TASK DIRECTIONS -
Reproduce the items from the line containing "Task: Show password using the eye icon" through the end of the items, substituting "Goal" for "Instruction" and keeping everything else unchanged. Leave the pictures out of your answer.

—————

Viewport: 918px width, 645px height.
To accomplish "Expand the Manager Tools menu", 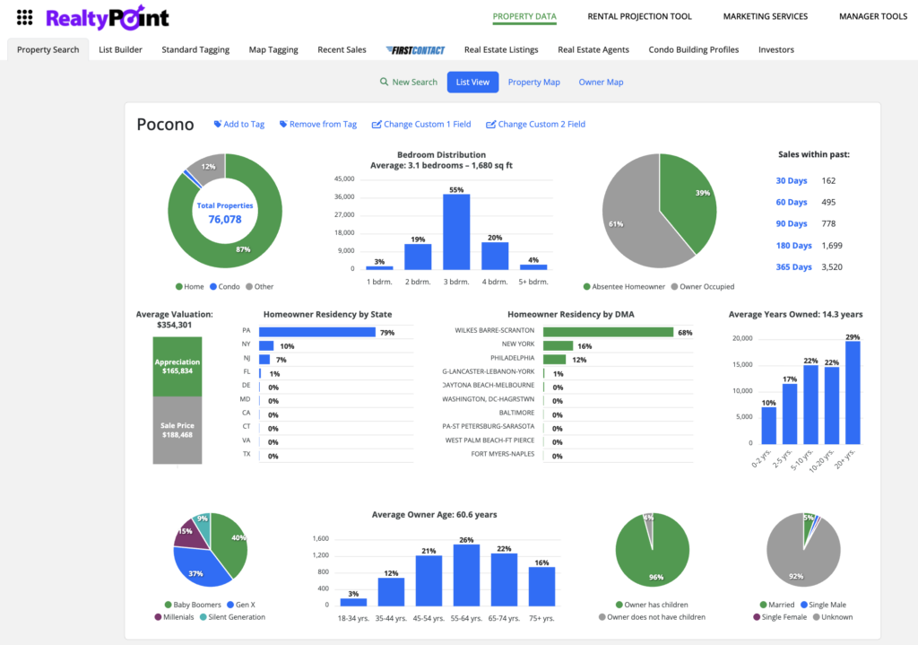I will pyautogui.click(x=872, y=16).
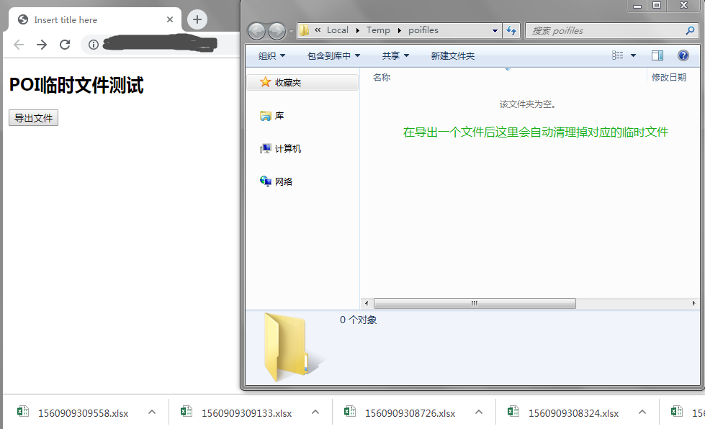The height and width of the screenshot is (429, 705).
Task: Open 库 in the Explorer sidebar
Action: click(279, 115)
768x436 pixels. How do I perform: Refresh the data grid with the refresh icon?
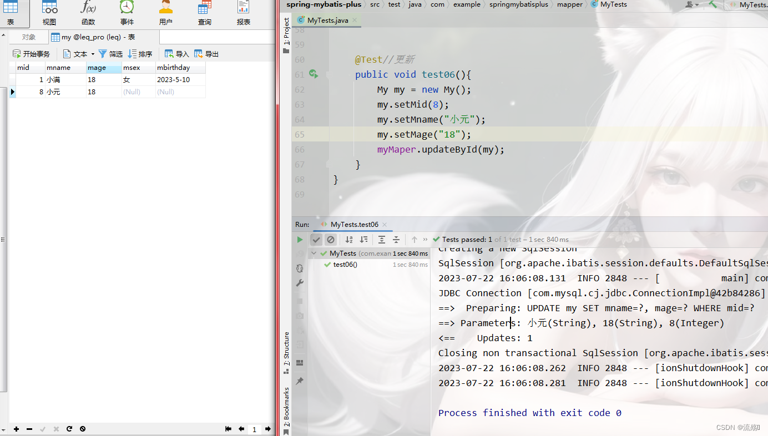tap(69, 429)
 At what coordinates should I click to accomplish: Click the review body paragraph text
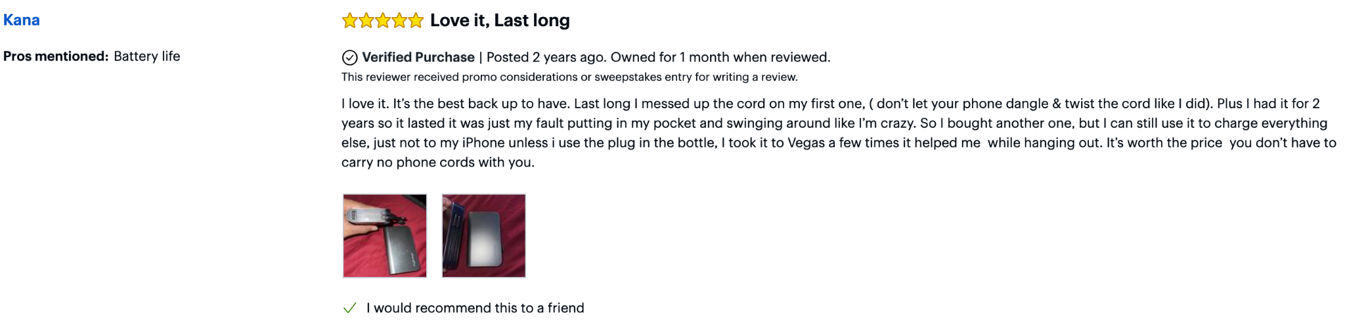click(834, 123)
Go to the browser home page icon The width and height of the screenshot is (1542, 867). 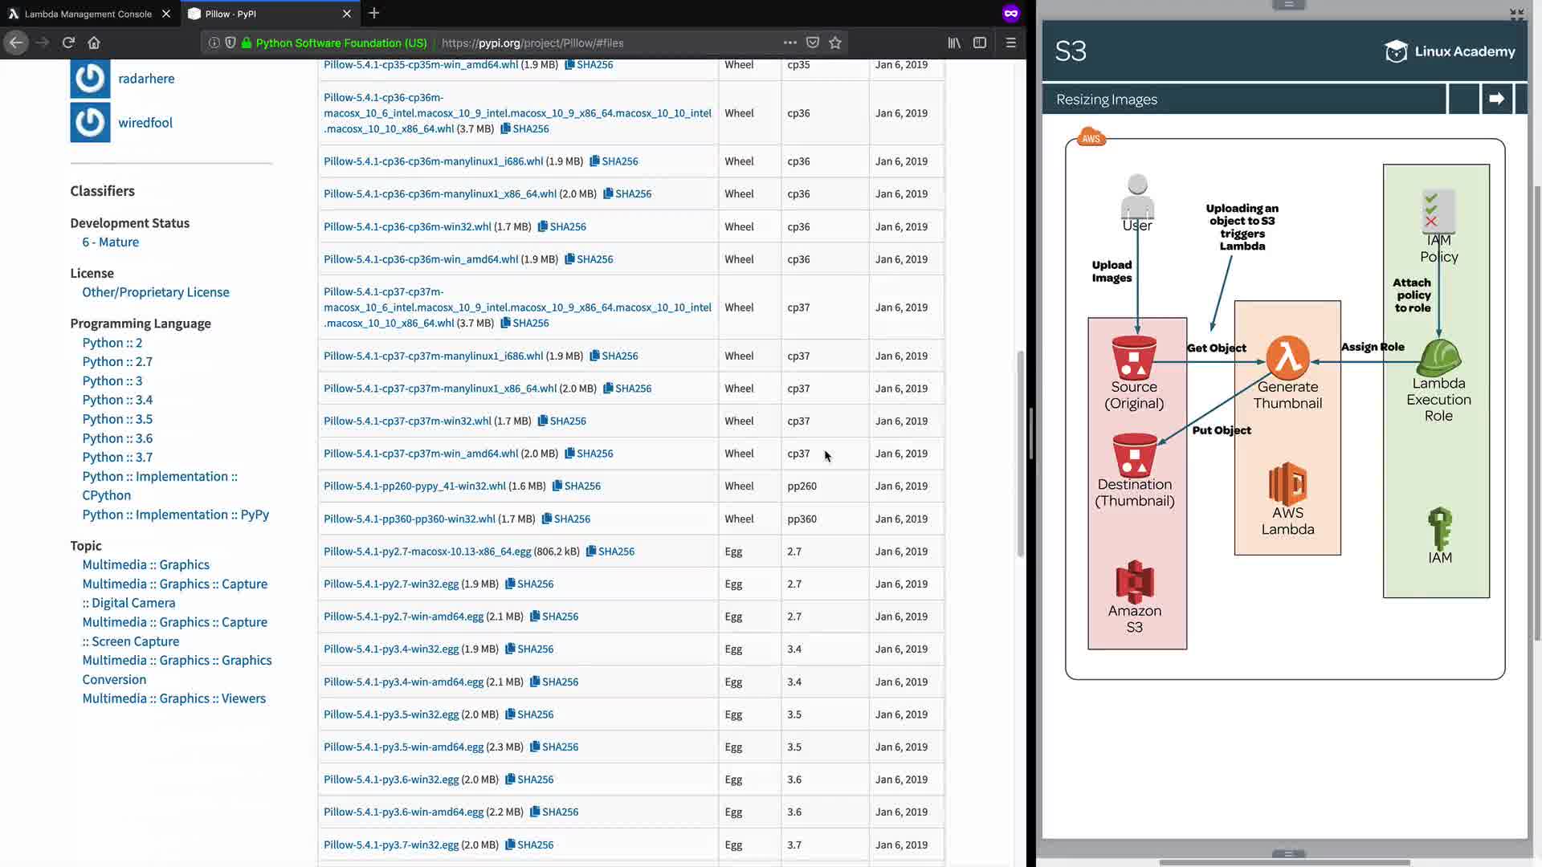(x=94, y=43)
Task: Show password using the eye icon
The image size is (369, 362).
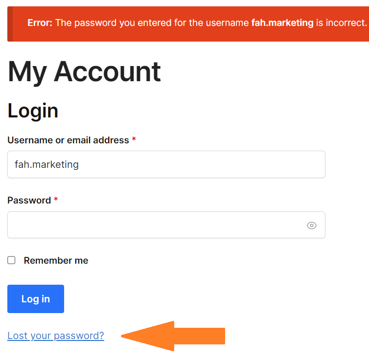Action: tap(312, 226)
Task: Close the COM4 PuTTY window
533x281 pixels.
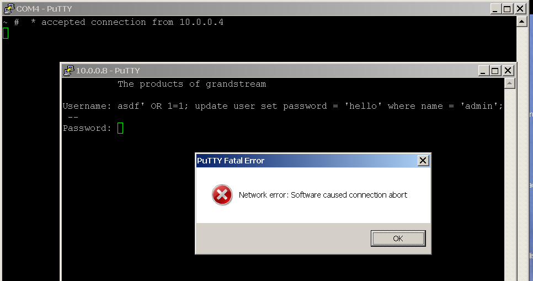Action: coord(520,8)
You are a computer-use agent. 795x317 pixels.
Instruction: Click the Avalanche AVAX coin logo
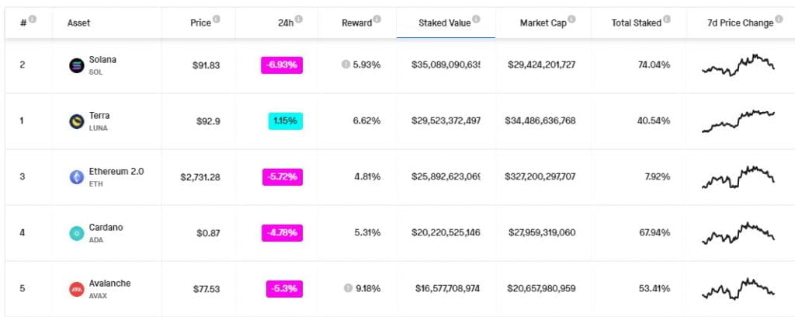(76, 289)
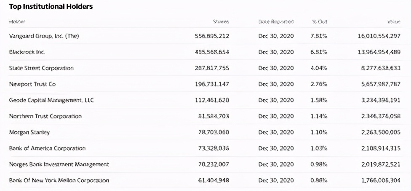411x191 pixels.
Task: Click the Value column header
Action: [394, 22]
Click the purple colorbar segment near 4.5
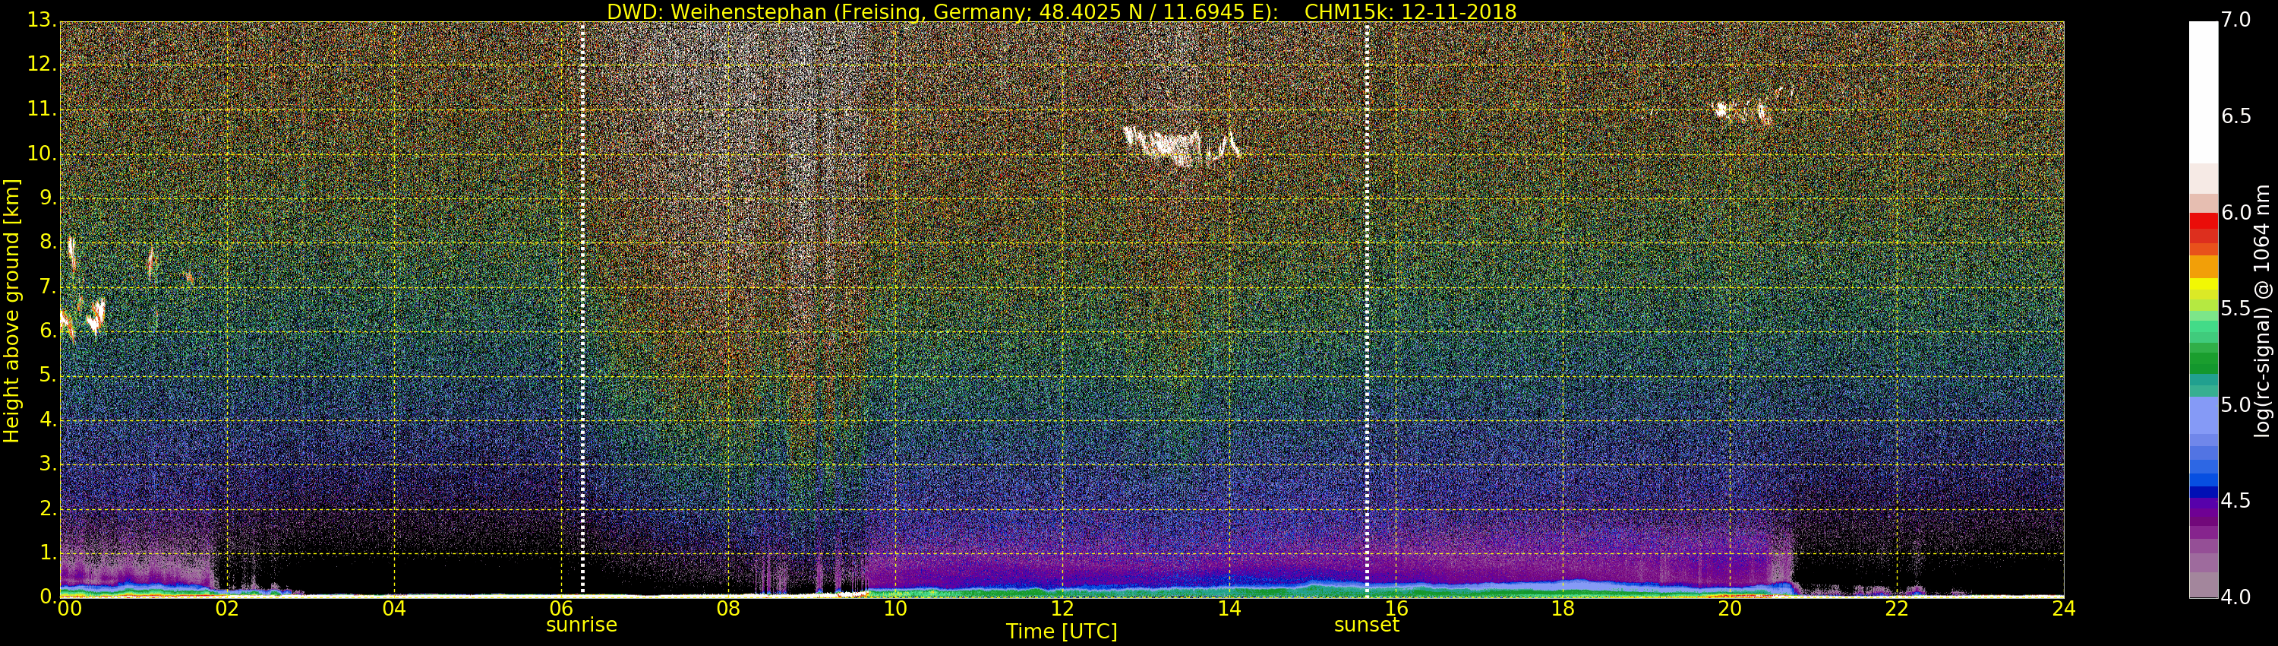The height and width of the screenshot is (646, 2278). click(x=2203, y=508)
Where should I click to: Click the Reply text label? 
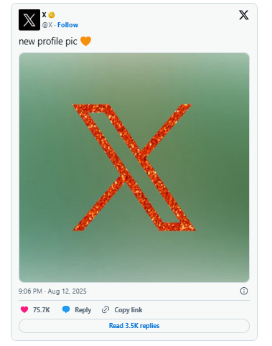tap(83, 310)
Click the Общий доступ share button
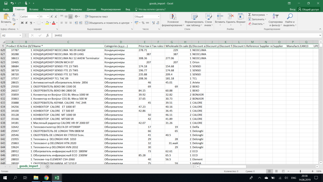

—————

THE COMPLETED TASK -
Task: Show password using the eye icon
The image size is (369, 362).
Action: tap(312, 226)
Task: Close the COM4 PuTTY window
533x281 pixels.
Action: coord(520,8)
You are a computer-use agent. 795x317 pixels.
Goal: Click the Avalanche AVAX coin logo
(76, 289)
411x191 pixels.
Task: Click the Value column header
Action: [394, 22]
Click the purple colorbar segment near 4.5
The height and width of the screenshot is (646, 2278). click(x=2203, y=508)
Where should I click to: Click the Reply text label? 
tap(83, 310)
Click the Общий доступ share button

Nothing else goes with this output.